Northern Prairie Wildlife Research Center
Western Wetland Flora
Field Office Guide to Plant Species
Sagittaria cuneata Sheldon
- Family: Water Plantain (Alismataceae)
- Flowering: June-September
- Field Marks: This arrow-head strongly resembles others, but can be distinguished by its angular leaf stalks and straight beak on the achene.
- Habitat: Around and in lakes and ponds, along streams.
- Habit: Emersed or submersed perennial herb with rhizomes.

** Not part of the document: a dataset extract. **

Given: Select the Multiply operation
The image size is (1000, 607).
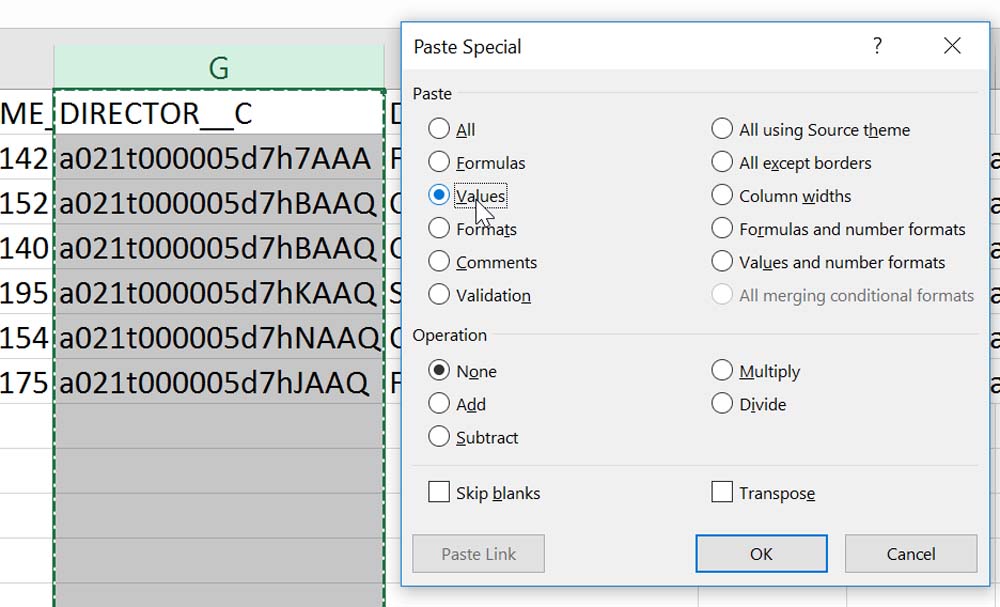Looking at the screenshot, I should pos(722,371).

- Stems: Only the flowering stem above ground, up to 3 feet tall, smooth.
- Leaves: Basal, arrow-head shaped (sagittate), up to 8 inches long, the basal lobes usually shorter than the terminal lobe, smooth; leaf stalk angular.

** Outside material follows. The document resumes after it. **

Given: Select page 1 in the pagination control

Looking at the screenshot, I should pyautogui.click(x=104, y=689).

- Flowers: Male and female flowers usually borne on the same plant in whorls, the male
flowers being uppermost; bracts lanceolate, pointed at the tip.
- Sepals: 3, free from each other, green, ovate, up to 2/5 inch long.
- Petals: 3, free from each other, white, ovate, up to 4/5 inch long.
- Stamens: Numerous.
- Pistils: Several, each with a superior ovary.
- Fruits: Achenes crowded together in a spherical head, each achene up to 1/6 inch long, with a tiny straight beak.
- Notes: The achenes are eaten by waterfowl.